Roaming Kafka The transaction definition of the message transmission of the design article

Source: Internet
Author: User

Before discussing how consumer and producer work, now let's discuss the data transfer aspect. Transaction definitions for data transfer typically have the following three levels:

    1. At most one time: messages are not sent repeatedly and are transmitted at most once, but they may not be transmitted at one time.
    2. at least once: messages are not sent out, they are transmitted at least once, but they can also be transmitted repeatedly.
    3. accurate once (exactly once): does not leak the transmission also does not repeat the transmission, each message transmits once and only then transmits once, this is everybody hoped.

Most messaging systems claim to be "accurate once", but reading their documents carefully can be misleading, such as not explaining what happens when consumer or producer fail, or when multiple consumer are parallel. Or when writing to the hard disk data is lost. Kafka's approach should be more advanced. When publishing a message, Kafka has a concept of "committed", and once the message is committed, the data is not lost as long as the copy of the partition where the message is written is active. The concept of the activity of a replica is discussed in the next section of the document. Now assume that the broker is not down.
If a network error occurs when producer publishes a message, but it is not certain that the actual commit occurred before or after the commit, although this is not common, it must be considered, and now the Kafka version has not resolved the issue, and future versions are trying to resolve it.
Not all situations require a high level of "exact once", Kafka allows producer to specify a flexible level. For example, producer can specify that a notification must wait for a message to be committed, or to send the message completely asynchronously without waiting for any notification, or just wait for leader to declare that it has received the message (followers is not necessary).

Now consider this issue from the consumer aspect, all replicas have the same log file and the same offset,consumer maintain their own consumption of the message offset, if the consumer will not crash of course, can save this value in memory, of course, there is no guarantee of this. If consumer crashes, there will be another consumer. Then consume the message, and it needs to continue processing from a suitable offset. In this case, you have the following options:

      • Consumer can read the message first, then write offset to the log file, and then process the message. There is a possibility that after the storage of offset has not processed the message is crash, the new consumer continue to handle from this offset, then some messages will never be processed, this is said "at most once."
      • Consumer can read the message, process the message, and finally record the offset, of course, if the crash before the record offset, the new consumer will repeat the consumption of some messages, this is said "at least once."
      • "Exact once" can be resolved by dividing the submission into two phases: once the offset has been saved, the message is processed successfully and then submitted again. But there's a simpler way to do this: Save the offset of the message and the result of the message being processed.
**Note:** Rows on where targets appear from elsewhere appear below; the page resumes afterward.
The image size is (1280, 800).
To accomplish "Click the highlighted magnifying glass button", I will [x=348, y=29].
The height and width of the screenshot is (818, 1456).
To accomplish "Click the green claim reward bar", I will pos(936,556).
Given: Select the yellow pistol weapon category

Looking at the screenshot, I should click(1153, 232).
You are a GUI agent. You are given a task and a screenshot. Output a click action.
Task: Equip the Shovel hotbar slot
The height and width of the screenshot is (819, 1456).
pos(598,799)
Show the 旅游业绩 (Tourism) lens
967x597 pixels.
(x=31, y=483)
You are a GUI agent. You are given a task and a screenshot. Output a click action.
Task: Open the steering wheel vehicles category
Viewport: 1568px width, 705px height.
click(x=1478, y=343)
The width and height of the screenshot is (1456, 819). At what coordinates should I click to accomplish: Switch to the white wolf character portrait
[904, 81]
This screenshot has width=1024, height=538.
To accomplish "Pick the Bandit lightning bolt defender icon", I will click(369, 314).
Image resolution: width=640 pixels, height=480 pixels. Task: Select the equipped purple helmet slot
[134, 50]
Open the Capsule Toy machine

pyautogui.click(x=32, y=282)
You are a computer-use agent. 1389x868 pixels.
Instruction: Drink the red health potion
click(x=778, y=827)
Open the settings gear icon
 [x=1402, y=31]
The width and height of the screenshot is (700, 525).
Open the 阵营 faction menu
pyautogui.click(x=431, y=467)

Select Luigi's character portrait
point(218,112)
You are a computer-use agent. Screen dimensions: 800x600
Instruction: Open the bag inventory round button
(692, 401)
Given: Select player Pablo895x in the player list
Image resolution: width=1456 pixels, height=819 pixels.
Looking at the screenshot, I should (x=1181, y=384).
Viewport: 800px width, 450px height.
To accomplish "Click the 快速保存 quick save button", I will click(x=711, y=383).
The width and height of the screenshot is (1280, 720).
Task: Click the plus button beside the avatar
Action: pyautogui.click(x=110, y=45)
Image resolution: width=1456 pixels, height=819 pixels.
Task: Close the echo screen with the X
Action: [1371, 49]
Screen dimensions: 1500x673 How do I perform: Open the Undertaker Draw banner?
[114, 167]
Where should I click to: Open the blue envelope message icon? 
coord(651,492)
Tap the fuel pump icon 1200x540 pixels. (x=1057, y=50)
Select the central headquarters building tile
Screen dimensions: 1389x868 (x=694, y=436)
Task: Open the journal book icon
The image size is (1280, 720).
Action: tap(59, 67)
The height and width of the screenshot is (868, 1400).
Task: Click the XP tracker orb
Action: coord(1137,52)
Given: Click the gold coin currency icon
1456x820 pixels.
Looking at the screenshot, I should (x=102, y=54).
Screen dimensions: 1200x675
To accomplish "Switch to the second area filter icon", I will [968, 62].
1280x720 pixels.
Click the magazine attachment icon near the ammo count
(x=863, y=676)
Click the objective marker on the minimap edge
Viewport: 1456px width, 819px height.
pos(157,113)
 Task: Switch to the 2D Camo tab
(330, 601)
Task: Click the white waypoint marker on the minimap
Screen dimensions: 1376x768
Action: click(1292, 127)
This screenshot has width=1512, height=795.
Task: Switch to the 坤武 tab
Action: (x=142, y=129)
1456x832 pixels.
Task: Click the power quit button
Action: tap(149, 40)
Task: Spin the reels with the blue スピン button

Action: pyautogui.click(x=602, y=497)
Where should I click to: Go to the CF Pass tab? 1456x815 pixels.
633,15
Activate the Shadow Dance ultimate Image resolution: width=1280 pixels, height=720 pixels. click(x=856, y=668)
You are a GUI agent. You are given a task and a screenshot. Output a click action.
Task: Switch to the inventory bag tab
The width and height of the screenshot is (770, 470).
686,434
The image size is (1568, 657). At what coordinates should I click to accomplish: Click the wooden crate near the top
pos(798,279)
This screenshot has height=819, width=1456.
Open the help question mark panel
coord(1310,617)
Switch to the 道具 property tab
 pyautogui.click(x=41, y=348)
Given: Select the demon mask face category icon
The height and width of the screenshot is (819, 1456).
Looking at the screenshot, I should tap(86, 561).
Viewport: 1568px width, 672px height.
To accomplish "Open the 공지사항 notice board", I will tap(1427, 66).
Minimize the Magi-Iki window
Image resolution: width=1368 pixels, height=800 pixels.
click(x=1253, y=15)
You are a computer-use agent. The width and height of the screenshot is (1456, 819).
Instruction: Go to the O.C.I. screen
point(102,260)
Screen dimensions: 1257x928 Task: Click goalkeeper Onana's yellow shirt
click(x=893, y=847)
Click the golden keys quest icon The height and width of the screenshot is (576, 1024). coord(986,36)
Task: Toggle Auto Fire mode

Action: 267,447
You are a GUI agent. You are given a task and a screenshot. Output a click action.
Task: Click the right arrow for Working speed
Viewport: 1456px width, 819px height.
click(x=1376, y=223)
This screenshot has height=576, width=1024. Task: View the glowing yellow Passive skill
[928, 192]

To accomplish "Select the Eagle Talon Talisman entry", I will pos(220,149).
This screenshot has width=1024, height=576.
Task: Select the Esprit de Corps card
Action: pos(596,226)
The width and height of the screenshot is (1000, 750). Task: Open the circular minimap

For example, when processing a message with Hadoop ETL, the processed result and offset are stored in HDFS simultaneously, so that both the message and the Offser are processed at the same time.

Roaming Kafka The transaction definition of the message transmission of the design article

Contact Us

The content source of this page is from Internet, which doesn't represent Alibaba Cloud's opinion; products and services mentioned on that page don't have any relationship with Alibaba Cloud. If the content of the page makes you feel confusing, please write us an email, we will handle the problem within 5 days after receiving your email.

If you find any instances of plagiarism from the community, please send an email to: info-contact@alibabacloud.com and provide relevant evidence. A staff member will contact you within 5 working days.

A Free Trial That Lets You Build Big!

Start building with 50+ products and up to 12 months usage for Elastic Compute Service

  • Sales Support

    1 on 1 presale consultation

  • After-Sales Support

    24/7 Technical Support 6 Free Tickets per Quarter Faster Response

  • Alibaba Cloud offers highly flexible support services tailored to meet your exact needs.